Not everyone who says to me, ‘Lord, Lord,’ will enter the kingdom of heaven, but only the one who does the will of my Father in heaven.

Words of Grace for Today –

It is the age old temptation: reducing God’s goodness to our ability to do the right thing.

Of course so much of life depends on us doing the right thing, so one can easily understand that we get in a rut, and apply our own limited way of being to God’s love for us.

After a week of oppressive heat and smoke:

Odd thing, chilled to the bone,

I head out in the cool air to mow the weeds on the hill.

Last time through that hillsides greens just two days ago, lots of dandelions and crab grass did not submit to the mower blade, dull as it was, wet as the weeds were.

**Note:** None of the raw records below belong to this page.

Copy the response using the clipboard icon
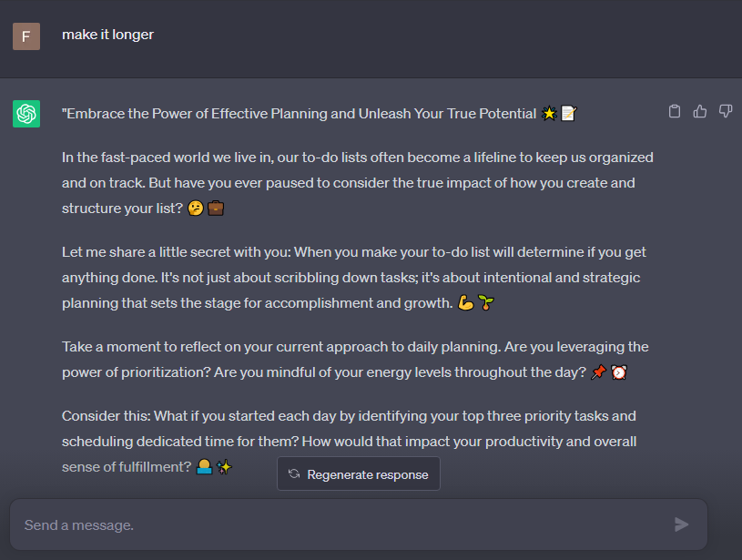This screenshot has height=560, width=742. [674, 111]
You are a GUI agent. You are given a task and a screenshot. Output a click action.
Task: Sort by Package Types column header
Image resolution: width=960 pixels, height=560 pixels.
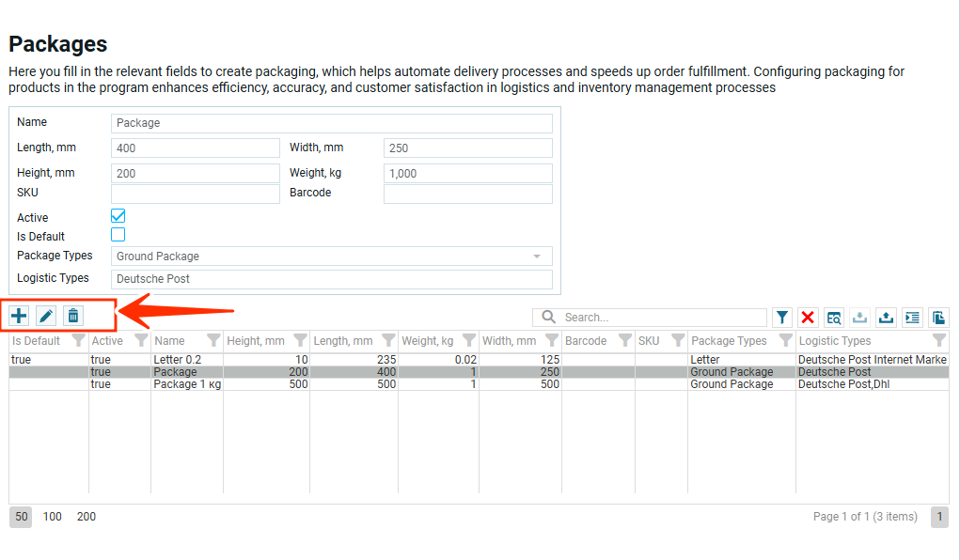(729, 341)
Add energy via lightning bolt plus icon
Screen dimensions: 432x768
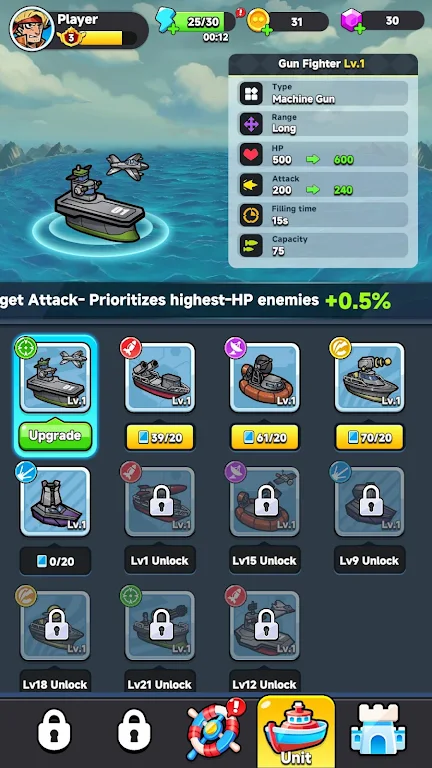tap(166, 22)
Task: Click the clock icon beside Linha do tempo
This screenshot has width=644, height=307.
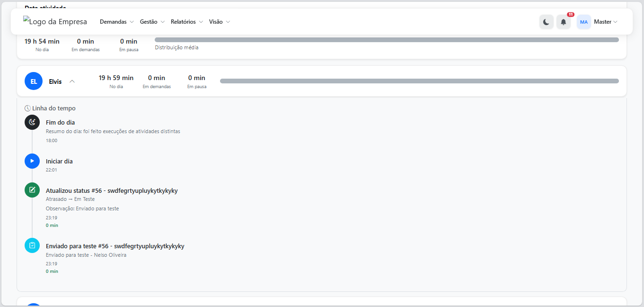Action: (27, 108)
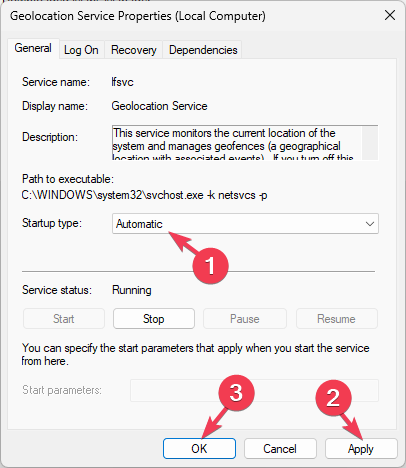Apply the startup type changes

(361, 449)
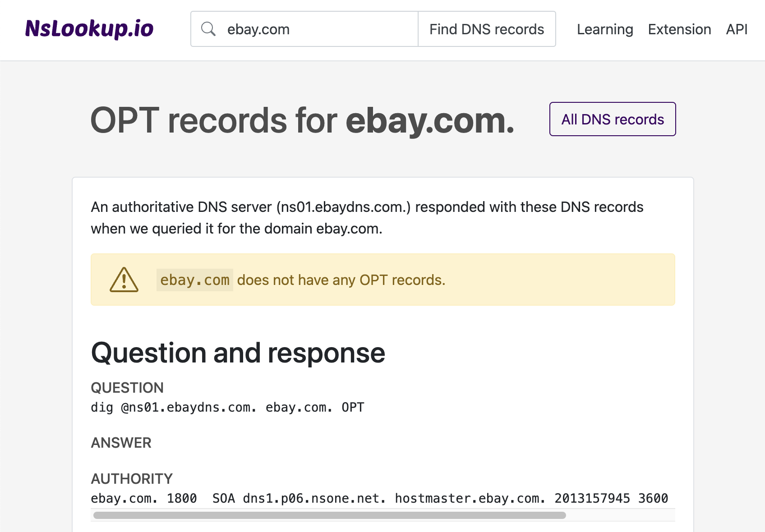Click the Question and response heading
The height and width of the screenshot is (532, 765).
(x=238, y=353)
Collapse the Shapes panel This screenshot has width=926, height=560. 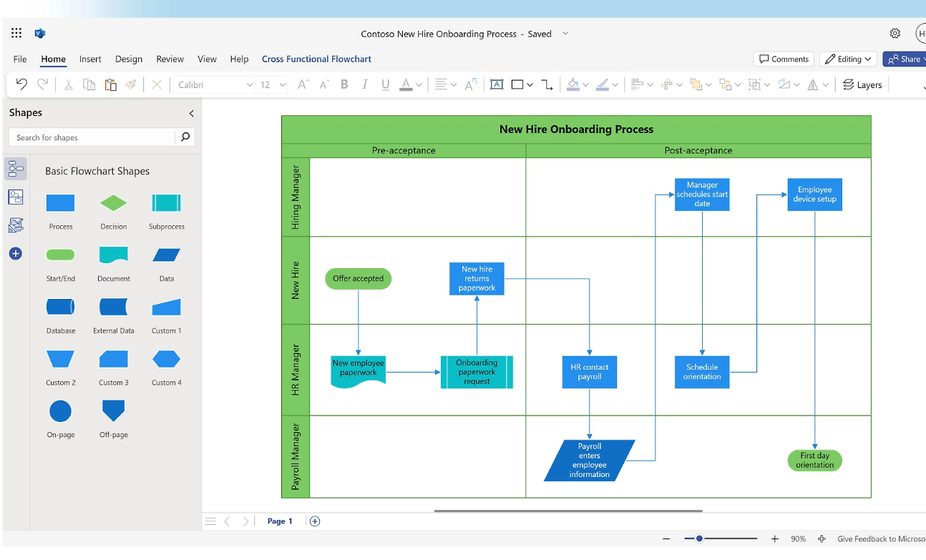[x=191, y=113]
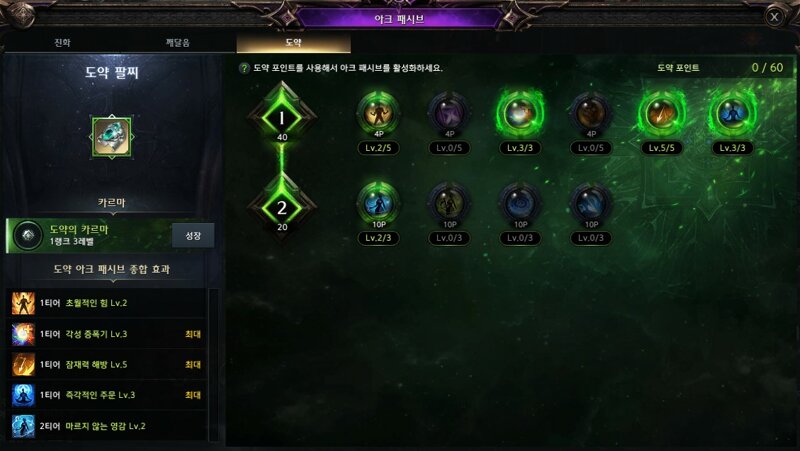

So dressed warm enough to protect my back from the chill, enjoying being outside after the smoke has subsided enough to breathe the air more or less easily, I set to the task.

Walking up and down and across and back, this way and that, mowing it more or less down, for a bit more than an hour, and I work up just a slight sweat.

Back inside, where the temperature has dropped a degree, it feels nice and warm, comfortable.

Exercise seems to be what we were made for, wonders of wonders.

Now if there just were an exercise that would solve the other challenges that keep me pinned down in poverty.

But God built us to work to survive, even when, maybe especially when, poverty has us tight in its grip.

We could learn from nature.

Take the dandelion.

It puts down deep and fat roots, so that when there is little water, barely enough to survive on, it can still pull in water from deeper down. When that even that water dries up that fat root still has plenty of moisture stored in that fat root to survive a few more days and even weeks, until rain replenishes the ground, or even a heavy dew provides some moisture for the plant to survive.

Do we put down deep and fat roots? Into what do our roots round us? In the ways of the world? Or into God’s word.

You see that nearly indestructible dandelion does something else, something that fits with the ways of the world, even for us humans. It spreads it big leaves thick and wide around the root, sucking in all the sun for itself, while other plants nearby are starved of that life-giving light.

We can learn from the dandelion about deep and wide roots, but from it’s leaves stealing life from others, well that’s something we can learn NOT to do from the dandelion. Oh, those bright yellow blossoms are pretty, but after the blossom turn to seed, well those white fluffs are not that pretty nor nice, and those empty stems covering the lawn are plain ugly. The worst of it is that a lawn made of dandelions, and left to their own devices that’s what they do to any lawn, well, that lawn is miserable. Both to mow and to walk on, and to look at. No, the greedy dandelion is not what we need imitate.

We do not get ahead in life as God created us to live it, and we especially do not earn God’s blessings, or even please God when we try to get ahead, at the cost of others being able to live, and live fully.

God loves us, unconditionally.

Everything good we do is a response to that love permeating our lives. The Spirit in us!

We receive all the great gifts we have from the Spirit, starting with life and breath itself, only so that we can share them with others, so that others may live full lives. And so they will learn to share their gives with others.

For when we hang together in God’s great love, taking care of each other we live well. But when we don’t hang together, we hang separately from the noose of meaninglessness, futility, and wasted lives.